An approach for minimizing the number of objective functions in the optimization of vehicle suspension systems

In recent studies, the suspension parameters of a vehicle model are estimated using multi-objective optimization procedures with genetic algorithms in order to overcome the well known conflict of ride comfort and road holding. However, the researchers sometimes end up using more than one objective function representing the same requirement, growing the dimension of the optimization problem. Thus, the optimization procedure becomes very quickly ineffective and the merits of the GAs are put aside because of the increased computational time of the simulations.

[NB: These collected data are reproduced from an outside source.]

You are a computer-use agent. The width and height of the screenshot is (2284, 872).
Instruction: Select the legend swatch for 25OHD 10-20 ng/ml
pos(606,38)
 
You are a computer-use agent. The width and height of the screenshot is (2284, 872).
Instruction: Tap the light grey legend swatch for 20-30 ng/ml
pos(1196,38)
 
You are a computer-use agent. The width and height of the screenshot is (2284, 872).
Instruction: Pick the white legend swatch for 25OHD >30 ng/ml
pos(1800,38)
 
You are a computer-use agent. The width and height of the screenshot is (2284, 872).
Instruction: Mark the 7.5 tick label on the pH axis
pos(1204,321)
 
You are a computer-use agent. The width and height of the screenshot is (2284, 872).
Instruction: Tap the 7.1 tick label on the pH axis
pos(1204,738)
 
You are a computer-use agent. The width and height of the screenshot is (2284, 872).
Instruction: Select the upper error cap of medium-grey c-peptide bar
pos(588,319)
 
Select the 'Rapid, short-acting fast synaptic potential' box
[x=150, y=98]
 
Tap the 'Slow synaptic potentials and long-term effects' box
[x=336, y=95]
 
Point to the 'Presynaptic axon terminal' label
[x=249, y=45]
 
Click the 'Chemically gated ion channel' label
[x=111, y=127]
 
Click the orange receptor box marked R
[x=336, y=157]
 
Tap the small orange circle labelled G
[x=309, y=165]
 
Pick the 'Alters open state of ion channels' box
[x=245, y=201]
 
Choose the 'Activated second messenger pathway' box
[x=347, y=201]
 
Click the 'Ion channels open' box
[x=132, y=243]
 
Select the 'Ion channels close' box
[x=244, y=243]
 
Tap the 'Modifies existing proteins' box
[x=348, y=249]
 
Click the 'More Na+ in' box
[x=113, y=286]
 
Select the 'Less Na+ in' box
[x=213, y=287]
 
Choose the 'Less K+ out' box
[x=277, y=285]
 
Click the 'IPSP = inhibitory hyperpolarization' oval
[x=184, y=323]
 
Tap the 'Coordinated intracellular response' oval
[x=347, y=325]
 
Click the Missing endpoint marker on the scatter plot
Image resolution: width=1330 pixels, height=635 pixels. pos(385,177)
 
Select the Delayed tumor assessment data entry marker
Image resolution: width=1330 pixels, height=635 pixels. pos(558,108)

This work focuses on indicating that the inconsiderate selection of objective functions noticed in the literature, in order to obtain the optimum solution of a suspension design, doesn't lead to extra quality in the solution. In this direction, six objective functions widely used in the literature depicting the ride comfort and the road holding, were selected. In our experiments, various SOO approaches (Part A) and two MOO approaches (Part B and C) were selected, where Part B is proposing a novel way of handling the optimization objectives. All the MOO approaches presented combine GAs for obtaining the Pareto set and a sorting algorithm for pointing out their optimum solution among the Pareto alternatives. The optimum solutions of the two approaches are presented and compared in terms of convergence and computational time, concluding to the fact that the economy in the objective functions could provide not only a better solution but also could save significant computational time.